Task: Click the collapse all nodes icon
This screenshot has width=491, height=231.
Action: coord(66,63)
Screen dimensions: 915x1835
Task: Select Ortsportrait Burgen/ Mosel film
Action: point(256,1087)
----------
▶ _TASK BRIEF_:
Write the data out again in full. Match it word for word.

▶ _REPLY_:
Task: Click the collapse all nodes icon
This screenshot has width=491, height=231.
Action: coord(66,63)
Screen dimensions: 915x1835
Task: Select Ortsportrait Burgen/ Mosel film
Action: point(256,1087)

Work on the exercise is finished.